===== Information provided

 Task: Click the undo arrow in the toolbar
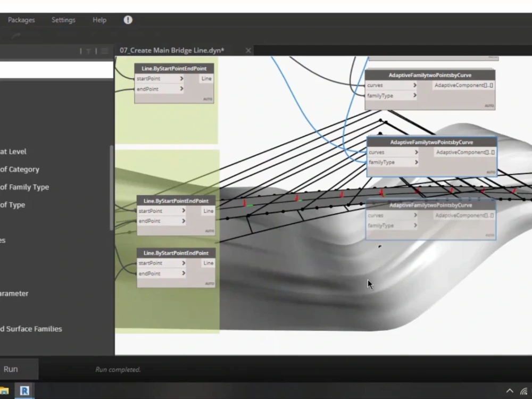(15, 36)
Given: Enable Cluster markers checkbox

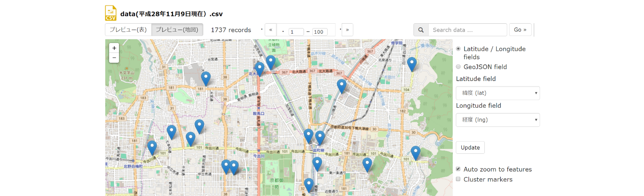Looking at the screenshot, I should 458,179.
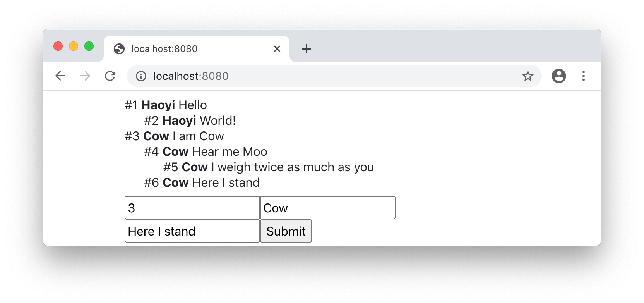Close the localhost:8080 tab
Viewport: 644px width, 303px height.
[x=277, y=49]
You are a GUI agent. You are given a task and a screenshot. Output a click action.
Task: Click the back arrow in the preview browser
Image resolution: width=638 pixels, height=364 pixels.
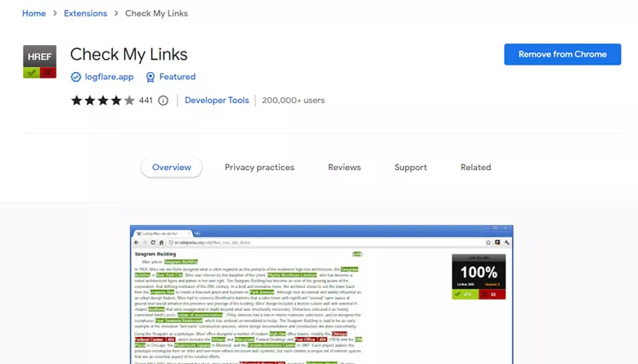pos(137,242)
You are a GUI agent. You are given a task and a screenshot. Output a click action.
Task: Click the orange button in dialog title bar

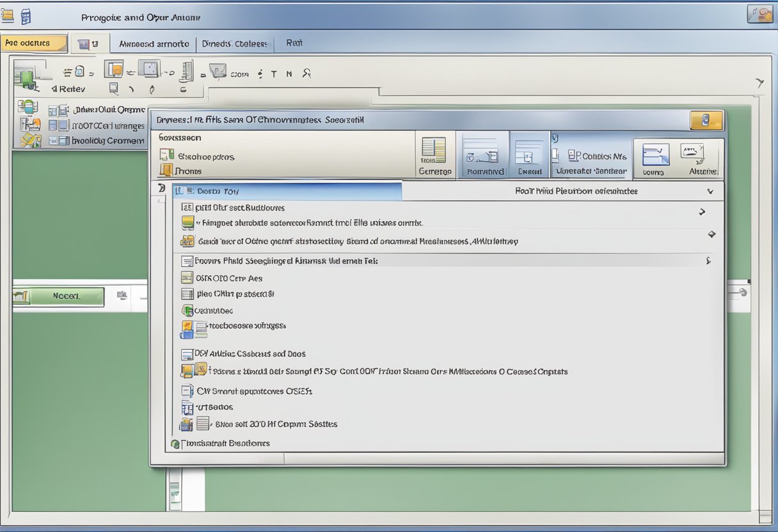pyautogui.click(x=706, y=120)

==========
===== Information provided

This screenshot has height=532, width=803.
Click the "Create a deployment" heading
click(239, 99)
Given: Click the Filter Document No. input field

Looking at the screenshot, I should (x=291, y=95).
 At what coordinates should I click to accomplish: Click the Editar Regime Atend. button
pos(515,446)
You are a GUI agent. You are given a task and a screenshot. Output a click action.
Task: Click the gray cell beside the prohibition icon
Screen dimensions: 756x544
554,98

==========

▶ _Required action_
Look above for the line with "Task: Click the undo arrow in the toolbar" and the line with "Task: Click the back". Give again exactly those two lines and all lines between them, pictures excluded.

▶ _Solution to this exercise_
 Task: Click the undo arrow in the toolbar
(15, 36)
Given: Enable Cluster markers checkbox

Looking at the screenshot, I should 458,179.
Close the localhost:8080 tab
Viewport: 644px width, 303px height.
[x=277, y=49]
You are a GUI agent. You are given a task and a screenshot. Output a click action.
Task: Click the back arrow in the preview browser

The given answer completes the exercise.